# [Instrucción 1]
Extrae sin cambios del texto sobre las niñas halladas cerca de Rodas el fragmento que va desde "MADRID 23 Mar." hasta "y completamente evitable.".
# [Instrucción 2]
Escribe lo que sigue en el texto sobre las niñas halladas cerca de Rodas, a partir de su última frase.

# [Texto fuente]
MADRID 23 Mar. (OTR/PRESS) -
La guardia costera griega encontró, hace un par de días, los
cuerpos sin vida de dos niñas, de uno y dos años de edad, que
cayeron de una embarcación con refugiados cerca de la isla de
Rodas. Ellas fueron las primeras víctimas mortales en el mar Egeo
tras la entrada en vigor del acuerdo entre la Unión Europea y
Turquía. En el bote neumático viajaban entre 35 y 40 personas y los
cuerpos de las pequeñas estaban flotando en alta mar, cerca del
islote de Ro. El relato de la muerte de las pequeñas, sin nombre,
apenas ocupó un par de líneas en los periódicos y no por el hecho
en sí, sino porque su trágico final coincidía en el tiempo con el
portazo que Europa ha dado a los refugiados en un acuerdo
vergonzoso y completamente evitable.

# [Información proporcionada]
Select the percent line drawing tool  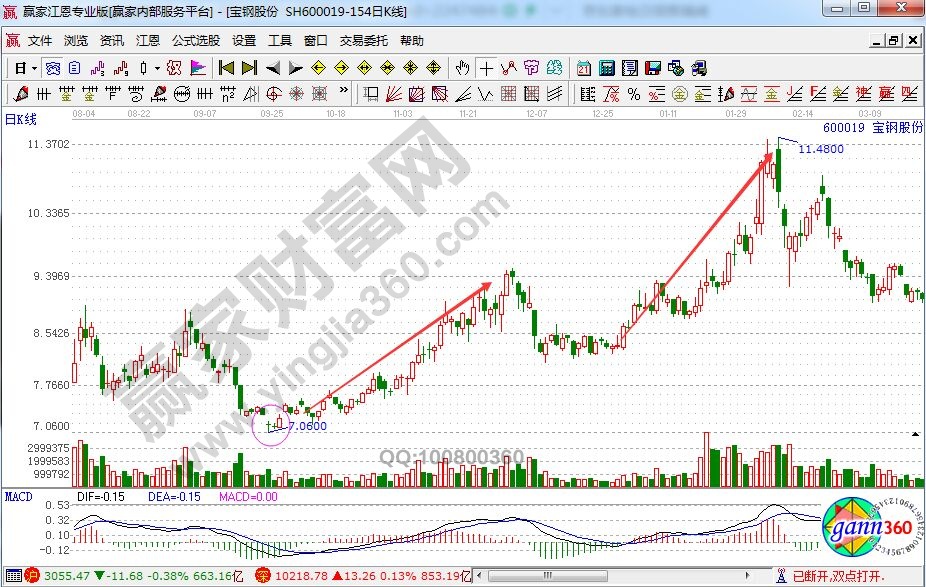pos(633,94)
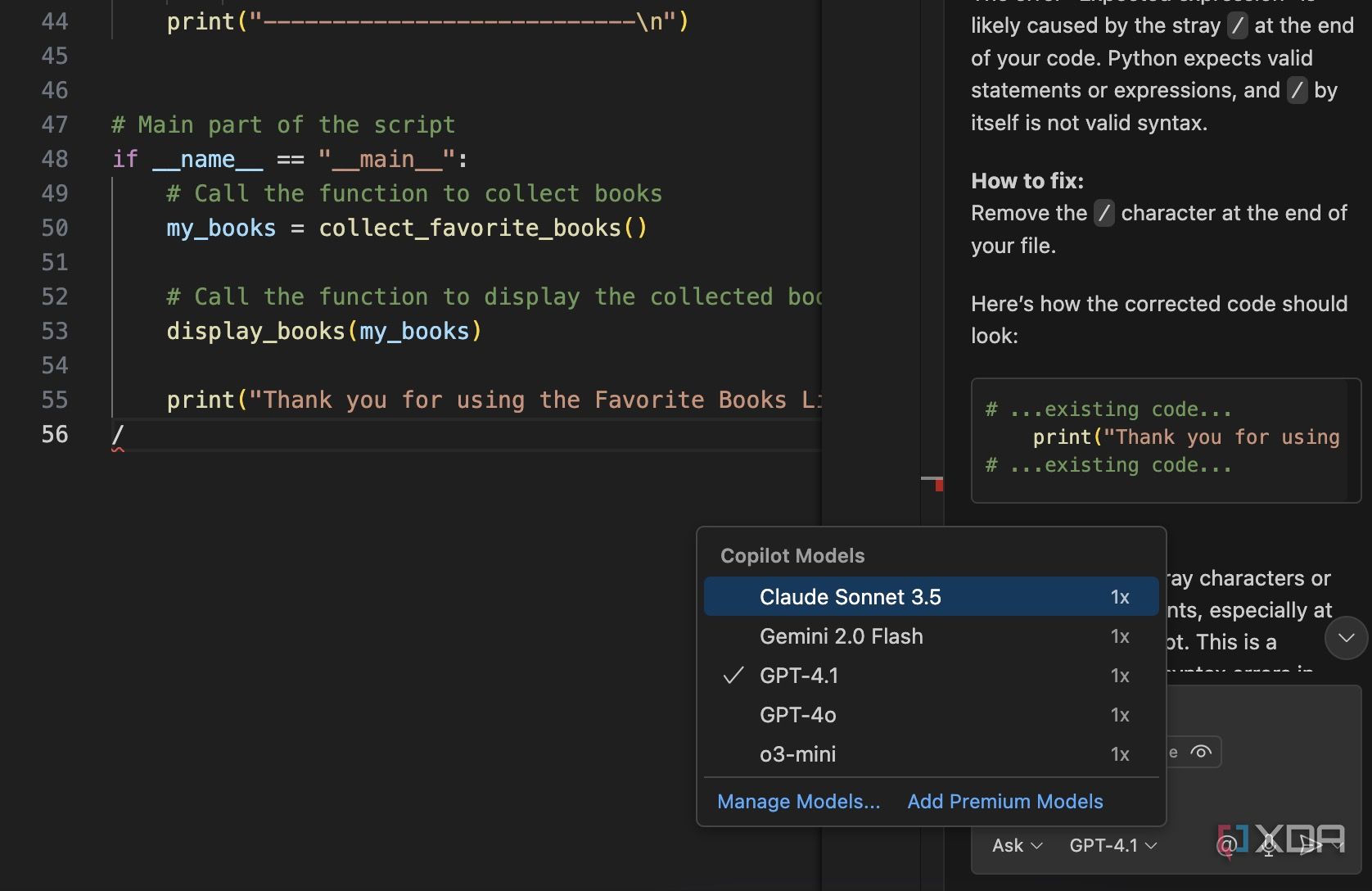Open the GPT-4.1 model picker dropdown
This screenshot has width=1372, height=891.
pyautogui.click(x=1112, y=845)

# [Respuesta esperada 1]
MADRID 23 Mar. (OTR/PRESS) -
La guardia costera griega encontró, hace un par de días, los
cuerpos sin vida de dos niñas, de uno y dos años de edad, que
cayeron de una embarcación con refugiados cerca de la isla de
Rodas. Ellas fueron las primeras víctimas mortales en el mar Egeo
tras la entrada en vigor del acuerdo entre la Unión Europea y
Turquía. En el bote neumático viajaban entre 35 y 40 personas y los
cuerpos de las pequeñas estaban flotando en alta mar, cerca del
islote de Ro. El relato de la muerte de las pequeñas, sin nombre,
apenas ocupó un par de líneas en los periódicos y no por el hecho
en sí, sino porque su trágico final coincidía en el tiempo con el
portazo que Europa ha dado a los refugiados en un acuerdo
vergonzoso y completamente evitable.

# [Respuesta esperada 2]
Los datos hablan por sí mismos. En las primeras ocho horas de
entrada en vigor del acuerdo llegaron 875 refugiados a las islas,
de Lesbos, Quíos, Kos, Samos y Leros que se convierten en el
destino final del viaje, pues allí los migrantes y refugiados deberán
optar bien por solicitar asilo en Grecia o por ser devueltos a
Turquía. Las cerca de 50.000 personas que se encuentran
atrapadas en Grecia deberán inscribirse en el programa de
reubicación hacia otros países de la UE, que continúa siendo
voluntario y hasta ahora apenas ha arrojado resultados. ¡Claro!
que en este escenario de abandono y falta de solidaridad es mejor
no ponerle nombres a este drama porque es una manera de
tranquilizar conciencias, hablando de números y no de personas.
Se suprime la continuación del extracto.